Tuesday, February 4, 2014

The Genius/Madness Continuum

The death of Phillip Seymour Hoffman at 46 has been on my mind since I heard the news this last Sunday. I, of course, didn't know this man. But he has spent many hours entertaining me. I don't remember the first time I noticed him. Perhaps that is because he could completely disappear into a role.
My mom and I were talking about his death as football watching was happening in the other room. She said that she couldn't understand why someone so brilliant and talented would participate in something so self-destructive.

I can understand. I understand completely. Sometimes, all you want is to quiet your brain.

I have found anecdotal evidence to support a theory I have: The smarter the person,the more powerful the brain, the more gifted the individual, the more likely that person will seek things to quiet themselves. And I think the x-factor--the thing that cannot be measured by IQ points--is the level of a person's creativity.
Numerous studies support my observation. There are real and measurable correlations between people in creative occupations and people with mental illness. There is also substantial evidence of alcoholism and drug use happening at greater rates with more intelligent and creative population.

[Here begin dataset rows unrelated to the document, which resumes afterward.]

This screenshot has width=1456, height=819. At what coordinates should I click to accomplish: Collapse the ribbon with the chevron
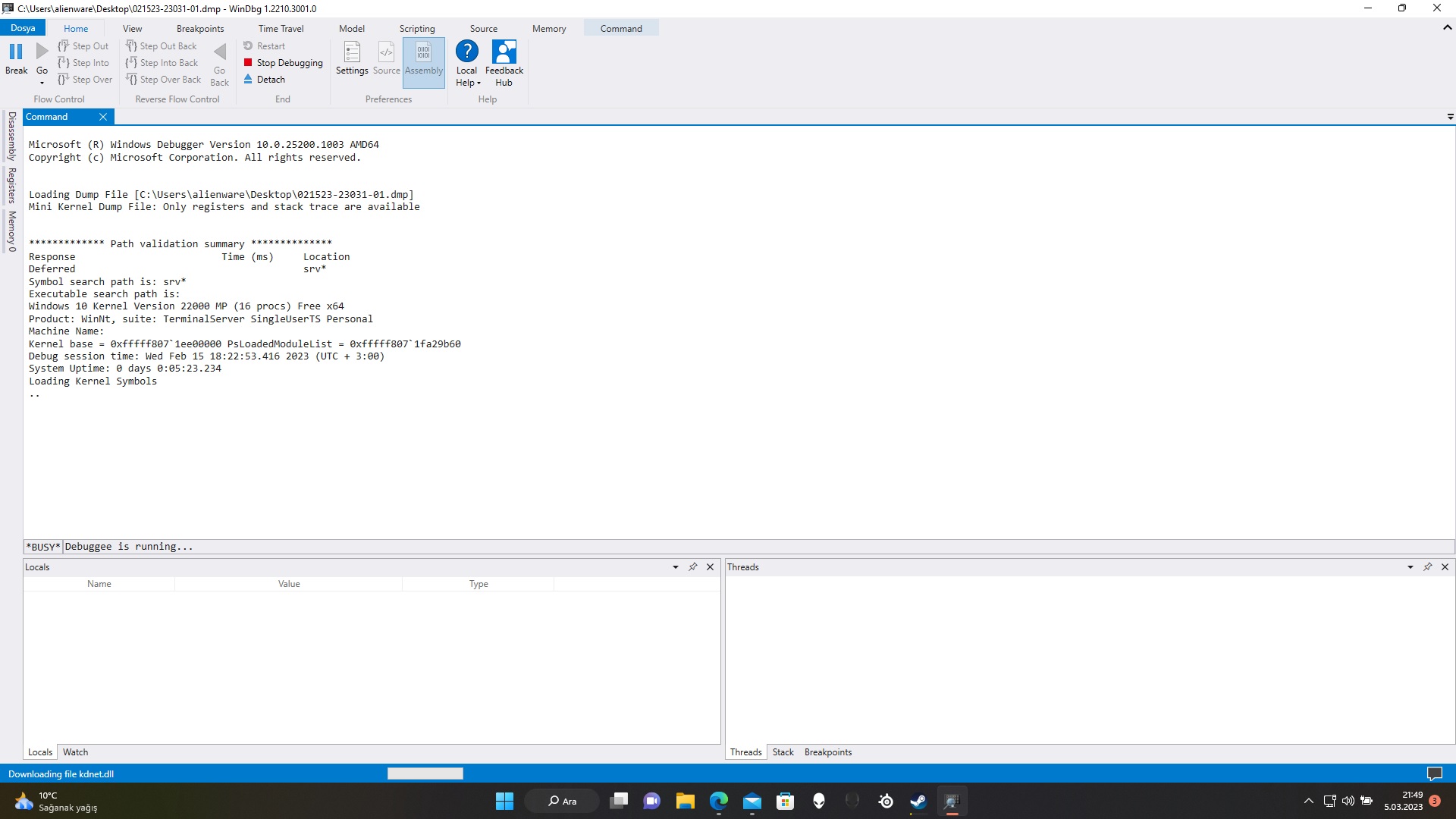coord(1447,27)
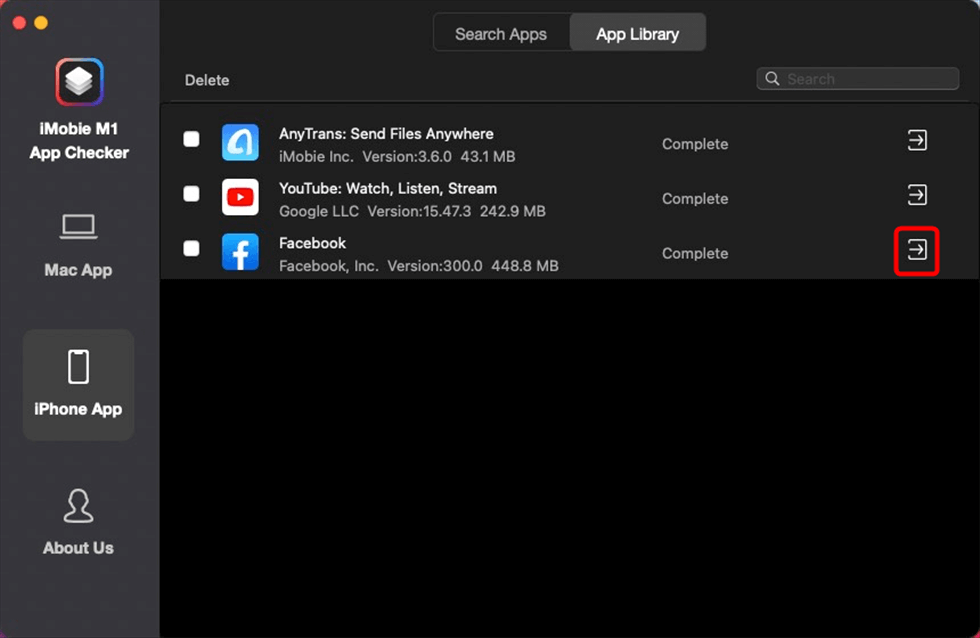
Task: Click the iMobie M1 App Checker logo
Action: (x=79, y=83)
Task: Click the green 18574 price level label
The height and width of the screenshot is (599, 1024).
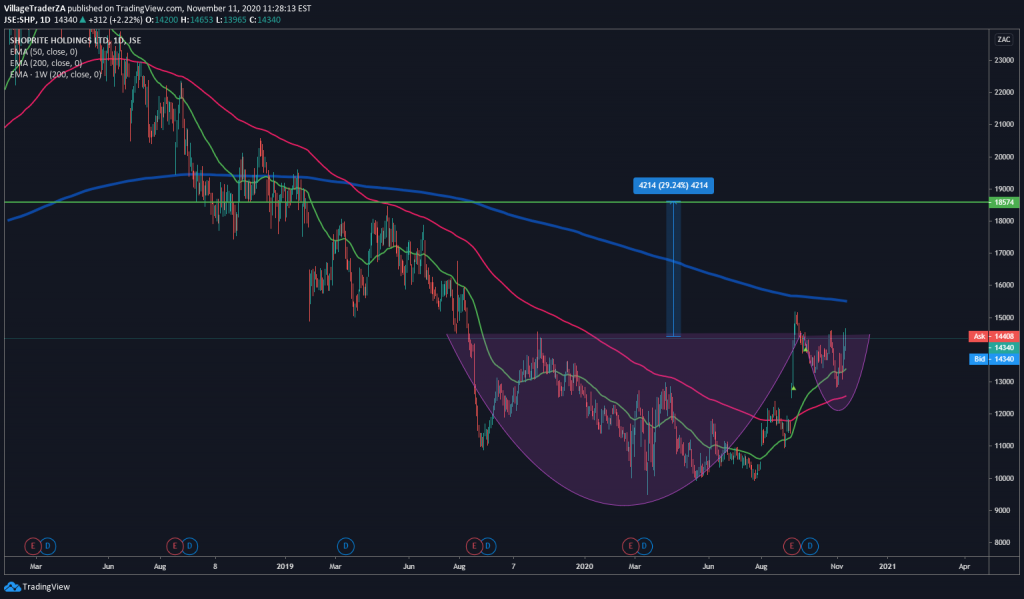Action: click(1002, 202)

I can't tell you why this happens. But I can tell you that I completely understand the need to feel still. My brain is constantly spinning. I find that I can focus better when I am feeding myself with constant information. I have always done so. I did homework best in front of the TV. I will work with an audiobook playing in my ear. As I am writing this, I am listening to the Rachel Maddow podcast.

So, yes, I understand why Phillip Seymour Hoffman was taking heroin. I am willing to bet that he wasn't chasing the high. He was seeking the quiet.

Please understand, I am not claiming to be either a genius or a creative talent. All I am trying to communicate is that I too seek to be still.
I've known some highly intelligent alcoholics. These people will forgo dinner to drink beer. They always have booze in the house, but not necessarily mixers. Their recycling contains many containers with labels that read "Proof." But, I am not talking about these people. Those types are the folks seeking to feel good or, at least, feel nothing. And there are times when I want to feel nothing. But, I think, feeling nothing is a very different goal than calming thoughts running unchecked in the brain.

So yes, I get it. So does Van Gogh, Frida Kahlo, and Robin Williams. I don't think it was a coincidence that Heath Ledger, Jim Morrison, and Chris Farley died of a drug overdose. And I hope they found the peace that I think they were seeking.
I have tried several times to write the following sentence without sounding glib or making a ham-fisted segue: Right now, skating is my heroin. When I am skating, all I am thinking about is trying to stay upright or mastering a new skill. It quiets my thoughts.

There are as many reasons people gravitate to Derby as there are skaters. I know that I didn't find Derby as much as I was dragged to it by Sara, who knew-before I did-that I needed it. But right now, I am so, so thankful for being able to check out for a few hours each week.